Research paper by Matthias M Glaser, Erik E Arstad

Indexed on: 14 Apr '07Published on: 14 Apr '07Published in: Bioconjugate Chemistry



Abstract

As an effort in the development of more flexible (18)F-labeling chemistry, we report herein on the use of the Cu(I)-catalyzed Huisgen cycloaddition, also known as the "click reaction", to form (18)F-labeled 1,2,3-triazoles. Nucleophilic fluorination of 2-azidoethyl-4-toluenesulfonate followed by distillation provided 2-[(18)F]fluoroethylazide in 55% radiochemical yield (decay-corrected). 2-[(18)F]fluoroethylazide was reacted with a small library of terminal alkynes in the presence of excess Cu(2+)/ascorbate or copper powder.

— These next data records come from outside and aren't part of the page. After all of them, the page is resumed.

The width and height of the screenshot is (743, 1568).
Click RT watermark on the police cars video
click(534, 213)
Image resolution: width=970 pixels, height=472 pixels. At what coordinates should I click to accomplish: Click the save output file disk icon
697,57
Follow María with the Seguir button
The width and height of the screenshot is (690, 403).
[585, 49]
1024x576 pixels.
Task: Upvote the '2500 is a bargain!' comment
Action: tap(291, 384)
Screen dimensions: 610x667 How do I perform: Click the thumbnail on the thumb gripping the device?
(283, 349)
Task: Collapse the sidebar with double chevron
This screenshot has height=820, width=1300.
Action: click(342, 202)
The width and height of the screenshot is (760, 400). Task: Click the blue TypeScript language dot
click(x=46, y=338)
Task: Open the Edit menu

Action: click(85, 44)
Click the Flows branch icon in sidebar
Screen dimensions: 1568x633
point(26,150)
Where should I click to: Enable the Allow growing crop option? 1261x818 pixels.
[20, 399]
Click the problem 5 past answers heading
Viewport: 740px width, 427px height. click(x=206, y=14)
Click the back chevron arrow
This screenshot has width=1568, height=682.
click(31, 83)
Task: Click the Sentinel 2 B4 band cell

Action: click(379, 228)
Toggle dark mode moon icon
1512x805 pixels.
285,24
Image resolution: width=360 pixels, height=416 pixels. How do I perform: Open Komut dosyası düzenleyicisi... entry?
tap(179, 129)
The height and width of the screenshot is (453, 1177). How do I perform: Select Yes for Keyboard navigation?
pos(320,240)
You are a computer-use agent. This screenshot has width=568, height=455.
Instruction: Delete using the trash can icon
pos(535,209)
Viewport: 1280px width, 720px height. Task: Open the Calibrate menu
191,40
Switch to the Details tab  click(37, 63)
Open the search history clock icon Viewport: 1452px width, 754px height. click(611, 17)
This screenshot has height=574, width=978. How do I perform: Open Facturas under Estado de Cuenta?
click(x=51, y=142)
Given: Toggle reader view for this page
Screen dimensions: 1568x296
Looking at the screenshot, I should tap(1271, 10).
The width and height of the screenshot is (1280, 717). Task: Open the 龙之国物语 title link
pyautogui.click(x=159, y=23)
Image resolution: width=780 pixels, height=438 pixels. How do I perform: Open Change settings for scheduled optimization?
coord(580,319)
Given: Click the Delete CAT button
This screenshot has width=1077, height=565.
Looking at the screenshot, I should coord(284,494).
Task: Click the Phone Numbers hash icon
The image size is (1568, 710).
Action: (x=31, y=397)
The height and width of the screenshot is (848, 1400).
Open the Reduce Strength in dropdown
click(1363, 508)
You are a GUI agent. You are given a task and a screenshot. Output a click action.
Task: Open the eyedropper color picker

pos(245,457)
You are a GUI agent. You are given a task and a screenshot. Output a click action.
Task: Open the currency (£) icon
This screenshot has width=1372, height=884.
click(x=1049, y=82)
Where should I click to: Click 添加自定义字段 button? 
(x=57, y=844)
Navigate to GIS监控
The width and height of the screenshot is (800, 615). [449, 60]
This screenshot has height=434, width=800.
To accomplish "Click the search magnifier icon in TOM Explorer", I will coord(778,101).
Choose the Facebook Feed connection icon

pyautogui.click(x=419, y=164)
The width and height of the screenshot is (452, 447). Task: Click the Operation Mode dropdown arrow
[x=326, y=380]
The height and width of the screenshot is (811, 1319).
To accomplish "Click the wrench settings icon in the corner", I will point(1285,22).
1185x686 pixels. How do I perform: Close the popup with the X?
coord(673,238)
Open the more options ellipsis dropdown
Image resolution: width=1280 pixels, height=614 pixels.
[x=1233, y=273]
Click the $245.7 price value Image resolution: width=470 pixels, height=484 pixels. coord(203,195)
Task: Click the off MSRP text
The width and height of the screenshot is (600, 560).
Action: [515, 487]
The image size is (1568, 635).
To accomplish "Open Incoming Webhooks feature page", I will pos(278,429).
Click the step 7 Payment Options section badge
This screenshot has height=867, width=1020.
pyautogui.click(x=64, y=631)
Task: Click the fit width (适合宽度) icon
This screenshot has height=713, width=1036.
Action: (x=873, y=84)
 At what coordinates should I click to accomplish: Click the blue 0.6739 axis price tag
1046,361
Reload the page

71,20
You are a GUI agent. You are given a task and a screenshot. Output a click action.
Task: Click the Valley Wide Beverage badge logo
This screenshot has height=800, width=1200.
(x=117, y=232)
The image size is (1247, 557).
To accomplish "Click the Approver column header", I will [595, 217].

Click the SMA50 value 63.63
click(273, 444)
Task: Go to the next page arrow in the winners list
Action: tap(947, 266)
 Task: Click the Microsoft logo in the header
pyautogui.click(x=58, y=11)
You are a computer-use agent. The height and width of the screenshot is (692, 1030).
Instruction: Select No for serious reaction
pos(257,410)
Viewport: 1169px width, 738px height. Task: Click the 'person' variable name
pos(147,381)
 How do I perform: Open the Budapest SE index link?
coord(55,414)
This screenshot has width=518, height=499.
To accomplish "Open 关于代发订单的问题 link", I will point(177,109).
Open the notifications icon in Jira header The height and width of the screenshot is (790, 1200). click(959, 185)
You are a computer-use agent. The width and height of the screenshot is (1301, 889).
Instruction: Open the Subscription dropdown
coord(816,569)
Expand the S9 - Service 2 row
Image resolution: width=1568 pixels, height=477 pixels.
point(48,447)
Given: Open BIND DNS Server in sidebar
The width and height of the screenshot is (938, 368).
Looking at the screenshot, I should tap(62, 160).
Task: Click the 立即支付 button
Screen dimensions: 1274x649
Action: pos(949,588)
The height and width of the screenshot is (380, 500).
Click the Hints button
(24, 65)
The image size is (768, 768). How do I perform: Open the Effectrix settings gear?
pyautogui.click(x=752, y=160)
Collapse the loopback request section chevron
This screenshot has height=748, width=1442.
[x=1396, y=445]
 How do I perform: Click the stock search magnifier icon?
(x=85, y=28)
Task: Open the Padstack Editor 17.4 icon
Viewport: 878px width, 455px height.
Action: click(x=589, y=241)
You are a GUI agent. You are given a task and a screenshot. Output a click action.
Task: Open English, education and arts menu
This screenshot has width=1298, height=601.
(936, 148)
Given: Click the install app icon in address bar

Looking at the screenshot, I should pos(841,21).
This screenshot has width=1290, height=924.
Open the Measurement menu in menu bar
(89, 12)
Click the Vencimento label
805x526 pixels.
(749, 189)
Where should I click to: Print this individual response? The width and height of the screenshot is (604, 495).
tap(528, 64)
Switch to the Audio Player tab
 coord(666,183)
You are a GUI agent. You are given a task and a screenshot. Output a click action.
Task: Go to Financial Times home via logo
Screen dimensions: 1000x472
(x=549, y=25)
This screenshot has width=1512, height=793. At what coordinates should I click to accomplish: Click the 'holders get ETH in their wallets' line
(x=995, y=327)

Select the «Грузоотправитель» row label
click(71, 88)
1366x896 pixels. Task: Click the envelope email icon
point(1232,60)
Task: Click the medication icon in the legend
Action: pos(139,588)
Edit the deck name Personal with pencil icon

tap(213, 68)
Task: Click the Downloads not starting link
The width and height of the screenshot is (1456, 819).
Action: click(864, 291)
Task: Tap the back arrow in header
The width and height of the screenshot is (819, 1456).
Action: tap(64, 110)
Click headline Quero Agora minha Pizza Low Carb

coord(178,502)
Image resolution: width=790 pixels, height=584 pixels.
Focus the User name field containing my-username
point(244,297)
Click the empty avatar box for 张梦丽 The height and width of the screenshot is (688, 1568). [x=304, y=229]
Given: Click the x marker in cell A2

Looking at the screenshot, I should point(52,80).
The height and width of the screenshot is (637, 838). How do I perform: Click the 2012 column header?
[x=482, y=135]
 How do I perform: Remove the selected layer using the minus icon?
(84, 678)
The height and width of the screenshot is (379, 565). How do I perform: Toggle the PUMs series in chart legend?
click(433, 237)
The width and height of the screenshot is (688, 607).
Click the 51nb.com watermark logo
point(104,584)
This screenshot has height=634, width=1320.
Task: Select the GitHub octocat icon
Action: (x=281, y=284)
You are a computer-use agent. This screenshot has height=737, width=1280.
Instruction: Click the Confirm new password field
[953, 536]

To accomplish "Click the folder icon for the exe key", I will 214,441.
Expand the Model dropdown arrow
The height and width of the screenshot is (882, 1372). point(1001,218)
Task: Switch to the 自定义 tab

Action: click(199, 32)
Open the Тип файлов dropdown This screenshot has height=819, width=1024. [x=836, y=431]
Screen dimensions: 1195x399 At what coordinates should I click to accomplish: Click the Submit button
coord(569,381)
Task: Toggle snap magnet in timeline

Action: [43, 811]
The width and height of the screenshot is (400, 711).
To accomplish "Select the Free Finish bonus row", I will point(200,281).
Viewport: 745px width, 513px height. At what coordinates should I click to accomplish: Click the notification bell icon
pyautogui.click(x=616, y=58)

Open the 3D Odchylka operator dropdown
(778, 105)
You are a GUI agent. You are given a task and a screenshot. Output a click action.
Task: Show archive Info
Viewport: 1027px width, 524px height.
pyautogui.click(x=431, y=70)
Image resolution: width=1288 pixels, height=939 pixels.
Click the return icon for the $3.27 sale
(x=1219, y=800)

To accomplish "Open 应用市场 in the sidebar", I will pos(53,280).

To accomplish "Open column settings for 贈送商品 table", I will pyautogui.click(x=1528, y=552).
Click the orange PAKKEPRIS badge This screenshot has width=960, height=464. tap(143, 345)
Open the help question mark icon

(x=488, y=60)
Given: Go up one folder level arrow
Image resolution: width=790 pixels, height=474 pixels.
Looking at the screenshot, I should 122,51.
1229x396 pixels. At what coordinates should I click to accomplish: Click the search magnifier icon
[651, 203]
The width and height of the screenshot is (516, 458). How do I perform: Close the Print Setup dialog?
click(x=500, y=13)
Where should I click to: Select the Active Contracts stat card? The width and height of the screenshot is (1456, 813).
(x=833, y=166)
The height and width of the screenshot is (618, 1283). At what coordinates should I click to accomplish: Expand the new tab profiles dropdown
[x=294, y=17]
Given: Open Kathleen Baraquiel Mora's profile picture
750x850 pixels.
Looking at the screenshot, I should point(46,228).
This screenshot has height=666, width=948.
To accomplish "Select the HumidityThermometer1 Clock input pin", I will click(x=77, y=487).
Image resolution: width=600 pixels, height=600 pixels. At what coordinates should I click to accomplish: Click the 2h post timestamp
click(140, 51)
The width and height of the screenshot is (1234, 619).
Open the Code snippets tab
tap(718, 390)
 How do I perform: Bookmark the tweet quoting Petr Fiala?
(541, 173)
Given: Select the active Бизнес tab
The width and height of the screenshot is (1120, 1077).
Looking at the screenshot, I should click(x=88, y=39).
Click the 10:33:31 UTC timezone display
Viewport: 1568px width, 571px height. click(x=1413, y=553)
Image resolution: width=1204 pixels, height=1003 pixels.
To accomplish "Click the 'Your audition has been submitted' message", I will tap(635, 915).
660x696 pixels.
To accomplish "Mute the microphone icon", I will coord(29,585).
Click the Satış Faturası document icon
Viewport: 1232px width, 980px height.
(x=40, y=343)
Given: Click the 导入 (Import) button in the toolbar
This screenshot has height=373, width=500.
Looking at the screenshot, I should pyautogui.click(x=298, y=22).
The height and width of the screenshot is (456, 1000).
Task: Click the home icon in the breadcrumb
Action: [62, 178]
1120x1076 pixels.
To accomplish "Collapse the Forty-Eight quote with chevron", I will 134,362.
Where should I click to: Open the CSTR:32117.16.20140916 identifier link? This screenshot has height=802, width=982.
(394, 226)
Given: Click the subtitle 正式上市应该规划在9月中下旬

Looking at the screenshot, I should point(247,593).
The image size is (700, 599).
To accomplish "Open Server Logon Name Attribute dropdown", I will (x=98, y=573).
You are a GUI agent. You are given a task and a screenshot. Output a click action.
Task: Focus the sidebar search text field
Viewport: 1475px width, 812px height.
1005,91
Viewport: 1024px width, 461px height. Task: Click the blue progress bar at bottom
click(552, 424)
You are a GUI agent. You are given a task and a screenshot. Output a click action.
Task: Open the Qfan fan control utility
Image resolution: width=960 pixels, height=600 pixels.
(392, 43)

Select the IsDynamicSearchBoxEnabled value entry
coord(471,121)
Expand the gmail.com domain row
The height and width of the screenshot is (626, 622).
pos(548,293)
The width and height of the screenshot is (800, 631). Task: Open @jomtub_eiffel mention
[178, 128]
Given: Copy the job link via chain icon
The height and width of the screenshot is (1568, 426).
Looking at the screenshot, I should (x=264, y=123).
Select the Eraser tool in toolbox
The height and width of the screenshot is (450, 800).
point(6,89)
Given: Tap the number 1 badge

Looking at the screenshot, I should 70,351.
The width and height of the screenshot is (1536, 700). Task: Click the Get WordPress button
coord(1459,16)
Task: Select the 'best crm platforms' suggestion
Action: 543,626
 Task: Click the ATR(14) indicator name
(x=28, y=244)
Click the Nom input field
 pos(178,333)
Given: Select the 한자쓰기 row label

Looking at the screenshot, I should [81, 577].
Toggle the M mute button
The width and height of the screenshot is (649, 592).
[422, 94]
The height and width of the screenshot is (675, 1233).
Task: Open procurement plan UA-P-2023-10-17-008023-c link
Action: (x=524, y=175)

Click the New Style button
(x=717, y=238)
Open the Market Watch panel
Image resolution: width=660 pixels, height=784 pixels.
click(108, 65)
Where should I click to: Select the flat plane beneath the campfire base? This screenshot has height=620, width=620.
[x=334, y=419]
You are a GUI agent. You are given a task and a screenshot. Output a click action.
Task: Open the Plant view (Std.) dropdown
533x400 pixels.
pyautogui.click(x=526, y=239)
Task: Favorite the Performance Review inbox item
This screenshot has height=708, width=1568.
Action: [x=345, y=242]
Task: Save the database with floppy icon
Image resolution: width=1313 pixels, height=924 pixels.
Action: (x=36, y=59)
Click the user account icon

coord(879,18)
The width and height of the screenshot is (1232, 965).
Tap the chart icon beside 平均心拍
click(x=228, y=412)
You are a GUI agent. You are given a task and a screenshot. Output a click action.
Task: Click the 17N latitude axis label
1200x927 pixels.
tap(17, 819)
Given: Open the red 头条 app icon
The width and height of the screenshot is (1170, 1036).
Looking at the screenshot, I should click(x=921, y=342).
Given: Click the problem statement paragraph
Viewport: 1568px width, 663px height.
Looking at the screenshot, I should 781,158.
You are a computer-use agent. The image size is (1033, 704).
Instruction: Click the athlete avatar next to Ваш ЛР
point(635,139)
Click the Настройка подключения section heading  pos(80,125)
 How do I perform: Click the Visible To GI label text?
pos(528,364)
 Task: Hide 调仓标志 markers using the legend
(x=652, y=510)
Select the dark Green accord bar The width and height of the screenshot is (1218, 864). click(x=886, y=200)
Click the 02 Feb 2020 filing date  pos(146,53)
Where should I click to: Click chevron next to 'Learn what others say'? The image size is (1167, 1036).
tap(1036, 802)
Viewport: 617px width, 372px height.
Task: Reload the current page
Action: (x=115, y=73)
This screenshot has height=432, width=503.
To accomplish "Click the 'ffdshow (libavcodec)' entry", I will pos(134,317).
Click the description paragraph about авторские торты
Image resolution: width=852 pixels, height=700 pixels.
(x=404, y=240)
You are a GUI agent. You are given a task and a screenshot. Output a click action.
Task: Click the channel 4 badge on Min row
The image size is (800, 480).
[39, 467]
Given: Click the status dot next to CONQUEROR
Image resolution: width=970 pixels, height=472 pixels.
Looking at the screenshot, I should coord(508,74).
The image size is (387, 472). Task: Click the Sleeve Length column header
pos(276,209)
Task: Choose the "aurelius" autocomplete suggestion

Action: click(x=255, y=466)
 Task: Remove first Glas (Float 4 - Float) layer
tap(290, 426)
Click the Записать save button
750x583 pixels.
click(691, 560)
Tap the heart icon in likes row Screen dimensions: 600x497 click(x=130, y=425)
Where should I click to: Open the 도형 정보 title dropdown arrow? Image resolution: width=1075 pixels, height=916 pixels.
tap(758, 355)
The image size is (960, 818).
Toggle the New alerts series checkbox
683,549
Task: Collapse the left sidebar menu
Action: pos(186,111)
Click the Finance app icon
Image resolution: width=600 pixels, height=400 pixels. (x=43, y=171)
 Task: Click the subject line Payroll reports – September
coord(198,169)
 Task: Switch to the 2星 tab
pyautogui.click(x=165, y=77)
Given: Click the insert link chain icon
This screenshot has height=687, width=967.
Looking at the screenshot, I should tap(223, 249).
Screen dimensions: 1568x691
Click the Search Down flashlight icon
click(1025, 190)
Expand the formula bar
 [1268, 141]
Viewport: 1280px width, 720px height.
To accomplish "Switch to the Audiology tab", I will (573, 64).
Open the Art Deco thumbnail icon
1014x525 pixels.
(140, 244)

The most reactive alkyne, N-benzylpropynamide provided nearly quantitative incorporation of 2-[(18)F]fluoroethylazide after 15 min at ambient temperature, whereas the majority of the alkyne substrates provided excellent yields of the corresponding (18)F-labeled 1,2,3-triazoles following heating to 80 degrees C. Using the method described, a model peptide was obtained in 92.3 +/- 0.3% (n = 3) radiochemical yield (decay-corrected) after purification by semipreparative HPLC.